■ **Passage shown**:
──────

Transaction ”: collectively, (a) the Acquisition, (b) the borrowing of the Loans and (c) the other transactions contemplated by the Loan Documents.

Transferee ”: any Assignee or Participant.

Type ”: as to any Loan, its nature as a Base Rate Loan or a Eurodollar Loan.

UCC ”: the Uniform Commercial Code in effect from time to time in the State of New York.

United States ”: the United States of America.

Unrestricted Subsidiary ”: (a) any Subsidiary of the Borrower that is designated after the Closing Date as an Unrestricted Subsidiary as permitted or required pursuant to Section 7.12; and in any case so long as the respective Unrestricted Subsidiary is not thereafter redesignated as a Restricted Subsidiary as permitted pursuant to Section 7.12 and (b) any Subsidiary of an Unrestricted Subsidiary.

──────

■ **Information provided**:
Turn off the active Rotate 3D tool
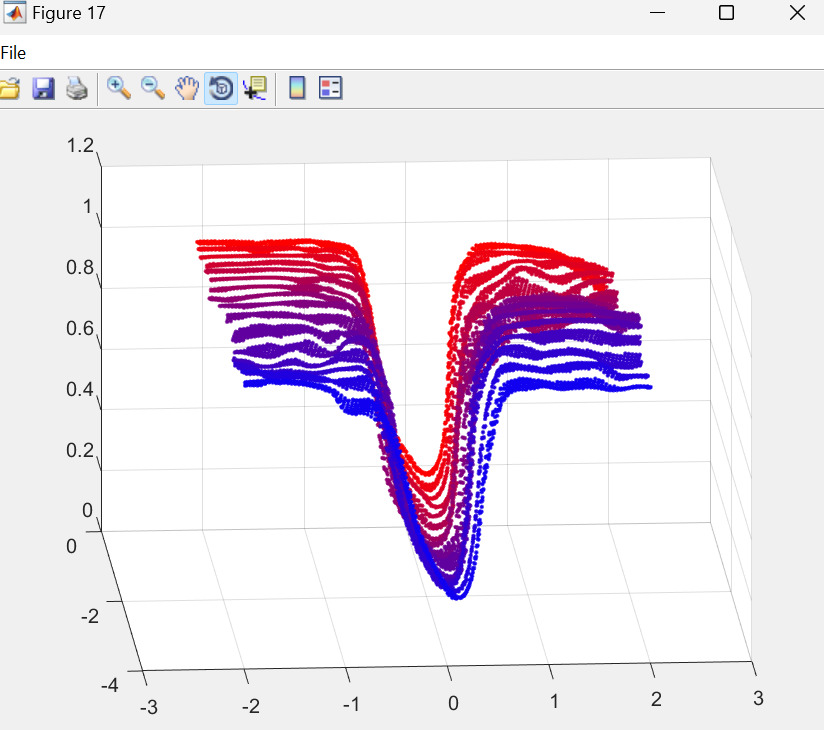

──────

■ **Set task 1**: Please list every term that the loan agreement definitions define.
■ **Set task 2**: Carry the loan agreement definitions forward from the point where they stop.

■ **Exercise result 1**:
Transaction
Transferee
Type
UCC
United States
Unrestricted Subsidiary

■ **Exercise result 2**:
U.S. Government Obligations ”: direct obligations (or certificates representing an ownership interest in such obligations) of the United States of America (including any agency or instrumentality thereof) for the payment of which the full faith and credit of the United States of America is pledged and which are not callable or redeemable at the issuer’s option.

Voting Stock ”: of any Person, all classes of Capital Stock or other interests (including partnership interests) of such Person then outstanding and normally entitled (without regard to the occurrence of any contingency) to vote in the election of directors, managers or trustees thereof.

Wholly Owned Restricted Subsidiary ”: at any time, a Restricted Subsidiary all the Voting Stock of which (except directors’ qualifying shares) is at such time owned, directly or indirectly, by the Borrower and its other Wholly Owned Restricted Subsidiaries.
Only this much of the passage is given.